Exercise details - Reproduce the items below word for word, starting with the line holding "Given: Switch to rendered shading mode sphere" and ending with the line holding "[x=98, y=426]", both included.

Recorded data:
▼

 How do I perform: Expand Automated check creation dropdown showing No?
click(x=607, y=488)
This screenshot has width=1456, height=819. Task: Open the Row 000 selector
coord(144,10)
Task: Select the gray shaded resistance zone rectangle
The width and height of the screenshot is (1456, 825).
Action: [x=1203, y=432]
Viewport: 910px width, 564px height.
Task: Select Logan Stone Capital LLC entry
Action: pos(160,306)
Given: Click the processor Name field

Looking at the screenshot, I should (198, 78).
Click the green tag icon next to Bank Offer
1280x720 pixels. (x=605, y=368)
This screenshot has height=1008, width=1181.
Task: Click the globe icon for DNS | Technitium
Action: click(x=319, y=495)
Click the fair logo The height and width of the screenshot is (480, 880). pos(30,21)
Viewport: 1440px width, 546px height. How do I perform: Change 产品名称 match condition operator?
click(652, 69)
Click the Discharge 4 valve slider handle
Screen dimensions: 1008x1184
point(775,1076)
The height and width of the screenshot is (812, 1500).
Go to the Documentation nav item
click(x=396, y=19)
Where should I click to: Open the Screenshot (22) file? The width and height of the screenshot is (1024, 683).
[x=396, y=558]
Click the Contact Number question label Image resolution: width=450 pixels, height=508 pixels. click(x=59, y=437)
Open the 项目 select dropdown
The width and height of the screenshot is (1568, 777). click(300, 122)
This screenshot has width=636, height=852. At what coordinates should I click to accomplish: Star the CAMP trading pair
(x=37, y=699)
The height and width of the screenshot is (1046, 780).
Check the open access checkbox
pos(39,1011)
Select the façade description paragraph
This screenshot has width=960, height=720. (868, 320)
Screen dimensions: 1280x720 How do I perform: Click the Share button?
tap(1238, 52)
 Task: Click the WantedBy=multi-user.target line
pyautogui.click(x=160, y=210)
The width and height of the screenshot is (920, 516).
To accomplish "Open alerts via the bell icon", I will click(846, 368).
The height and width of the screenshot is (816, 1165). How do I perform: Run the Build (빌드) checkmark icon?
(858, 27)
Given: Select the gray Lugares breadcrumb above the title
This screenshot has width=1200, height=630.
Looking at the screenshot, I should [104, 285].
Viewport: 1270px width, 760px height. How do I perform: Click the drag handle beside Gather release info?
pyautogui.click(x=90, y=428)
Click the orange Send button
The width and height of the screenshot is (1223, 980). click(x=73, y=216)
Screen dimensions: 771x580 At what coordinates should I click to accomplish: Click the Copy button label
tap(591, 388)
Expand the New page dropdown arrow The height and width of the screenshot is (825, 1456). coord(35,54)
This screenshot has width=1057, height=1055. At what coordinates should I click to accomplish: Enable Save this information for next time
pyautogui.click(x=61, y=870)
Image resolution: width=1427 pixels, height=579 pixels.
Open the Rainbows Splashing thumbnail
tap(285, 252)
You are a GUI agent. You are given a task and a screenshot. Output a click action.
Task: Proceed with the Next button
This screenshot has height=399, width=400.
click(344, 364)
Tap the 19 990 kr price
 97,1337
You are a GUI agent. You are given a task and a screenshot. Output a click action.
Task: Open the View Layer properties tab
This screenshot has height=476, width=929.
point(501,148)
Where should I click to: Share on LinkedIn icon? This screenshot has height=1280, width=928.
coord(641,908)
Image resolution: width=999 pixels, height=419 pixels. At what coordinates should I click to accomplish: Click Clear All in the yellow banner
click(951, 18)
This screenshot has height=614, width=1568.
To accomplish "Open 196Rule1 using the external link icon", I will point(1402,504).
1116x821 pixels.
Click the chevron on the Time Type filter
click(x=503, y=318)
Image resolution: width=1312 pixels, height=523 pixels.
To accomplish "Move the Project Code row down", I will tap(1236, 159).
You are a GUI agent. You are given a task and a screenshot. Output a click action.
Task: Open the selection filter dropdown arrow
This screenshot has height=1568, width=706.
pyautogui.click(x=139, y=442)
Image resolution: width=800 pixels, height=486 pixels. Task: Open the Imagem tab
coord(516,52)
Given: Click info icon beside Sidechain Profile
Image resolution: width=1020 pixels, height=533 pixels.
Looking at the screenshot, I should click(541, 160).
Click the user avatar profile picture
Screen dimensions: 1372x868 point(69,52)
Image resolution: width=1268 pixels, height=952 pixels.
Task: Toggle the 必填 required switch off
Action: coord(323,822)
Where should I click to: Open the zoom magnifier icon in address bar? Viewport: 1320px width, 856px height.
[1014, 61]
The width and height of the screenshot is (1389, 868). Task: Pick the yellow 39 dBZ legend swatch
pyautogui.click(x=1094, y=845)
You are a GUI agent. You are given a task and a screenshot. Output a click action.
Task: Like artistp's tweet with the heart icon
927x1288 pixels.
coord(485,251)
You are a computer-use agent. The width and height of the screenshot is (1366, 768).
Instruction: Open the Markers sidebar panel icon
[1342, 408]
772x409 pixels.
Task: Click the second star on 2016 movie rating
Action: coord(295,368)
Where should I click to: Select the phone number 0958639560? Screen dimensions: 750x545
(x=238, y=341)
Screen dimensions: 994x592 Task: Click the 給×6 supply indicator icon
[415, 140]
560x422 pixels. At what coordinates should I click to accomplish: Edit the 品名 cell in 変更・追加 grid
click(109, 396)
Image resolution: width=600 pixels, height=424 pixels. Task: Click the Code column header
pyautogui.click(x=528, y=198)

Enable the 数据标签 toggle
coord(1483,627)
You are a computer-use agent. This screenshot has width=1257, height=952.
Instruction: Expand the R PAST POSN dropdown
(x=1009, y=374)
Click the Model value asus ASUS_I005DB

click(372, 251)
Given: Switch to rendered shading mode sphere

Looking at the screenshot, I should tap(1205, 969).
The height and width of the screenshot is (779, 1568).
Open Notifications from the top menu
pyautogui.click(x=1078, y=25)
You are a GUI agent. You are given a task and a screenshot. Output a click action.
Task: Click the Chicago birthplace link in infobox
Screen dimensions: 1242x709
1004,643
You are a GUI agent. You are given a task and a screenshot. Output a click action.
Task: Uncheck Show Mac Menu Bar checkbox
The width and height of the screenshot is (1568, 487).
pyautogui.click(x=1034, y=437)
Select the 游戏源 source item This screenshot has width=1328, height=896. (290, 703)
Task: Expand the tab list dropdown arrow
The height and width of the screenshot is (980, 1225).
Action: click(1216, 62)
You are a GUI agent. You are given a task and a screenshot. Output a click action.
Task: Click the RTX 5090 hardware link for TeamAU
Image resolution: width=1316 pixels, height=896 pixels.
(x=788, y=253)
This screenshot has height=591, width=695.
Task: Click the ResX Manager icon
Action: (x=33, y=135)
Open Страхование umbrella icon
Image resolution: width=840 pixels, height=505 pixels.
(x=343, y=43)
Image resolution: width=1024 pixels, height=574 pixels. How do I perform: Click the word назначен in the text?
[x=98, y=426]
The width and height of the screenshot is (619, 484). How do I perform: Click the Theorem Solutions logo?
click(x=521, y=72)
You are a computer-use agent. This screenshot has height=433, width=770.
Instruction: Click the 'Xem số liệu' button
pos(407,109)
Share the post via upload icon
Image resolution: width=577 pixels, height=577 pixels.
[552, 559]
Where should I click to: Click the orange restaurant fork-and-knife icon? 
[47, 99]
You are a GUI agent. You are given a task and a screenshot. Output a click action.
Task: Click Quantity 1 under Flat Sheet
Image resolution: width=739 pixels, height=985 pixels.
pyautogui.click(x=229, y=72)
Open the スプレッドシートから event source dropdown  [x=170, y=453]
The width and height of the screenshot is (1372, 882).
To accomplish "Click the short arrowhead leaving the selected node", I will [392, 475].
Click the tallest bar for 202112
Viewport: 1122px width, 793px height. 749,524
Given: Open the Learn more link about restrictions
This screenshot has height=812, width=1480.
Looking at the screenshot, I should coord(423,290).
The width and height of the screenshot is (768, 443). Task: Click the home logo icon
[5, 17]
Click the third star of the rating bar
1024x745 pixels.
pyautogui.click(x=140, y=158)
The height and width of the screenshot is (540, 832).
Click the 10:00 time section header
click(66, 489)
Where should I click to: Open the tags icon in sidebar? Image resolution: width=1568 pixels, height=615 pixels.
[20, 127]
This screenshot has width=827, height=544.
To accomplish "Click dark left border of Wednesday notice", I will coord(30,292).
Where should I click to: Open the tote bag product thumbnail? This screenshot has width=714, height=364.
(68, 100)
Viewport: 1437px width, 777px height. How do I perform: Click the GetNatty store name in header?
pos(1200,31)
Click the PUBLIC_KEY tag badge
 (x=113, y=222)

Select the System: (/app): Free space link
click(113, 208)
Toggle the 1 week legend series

▲

Result for this task -
Given: Switch to rendered shading mode sphere

Looking at the screenshot, I should tap(1205, 969).
The height and width of the screenshot is (779, 1568).
Open Notifications from the top menu
pyautogui.click(x=1078, y=25)
You are a GUI agent. You are given a task and a screenshot. Output a click action.
Task: Click the Chicago birthplace link in infobox
Screen dimensions: 1242x709
1004,643
You are a GUI agent. You are given a task and a screenshot. Output a click action.
Task: Uncheck Show Mac Menu Bar checkbox
The width and height of the screenshot is (1568, 487).
pyautogui.click(x=1034, y=437)
Select the 游戏源 source item This screenshot has width=1328, height=896. (290, 703)
Task: Expand the tab list dropdown arrow
The height and width of the screenshot is (980, 1225).
Action: click(1216, 62)
You are a GUI agent. You are given a task and a screenshot. Output a click action.
Task: Click the RTX 5090 hardware link for TeamAU
Image resolution: width=1316 pixels, height=896 pixels.
(x=788, y=253)
This screenshot has height=591, width=695.
Task: Click the ResX Manager icon
Action: (x=33, y=135)
Open Страхование umbrella icon
Image resolution: width=840 pixels, height=505 pixels.
(x=343, y=43)
Image resolution: width=1024 pixels, height=574 pixels. How do I perform: Click the word назначен in the text?
[x=98, y=426]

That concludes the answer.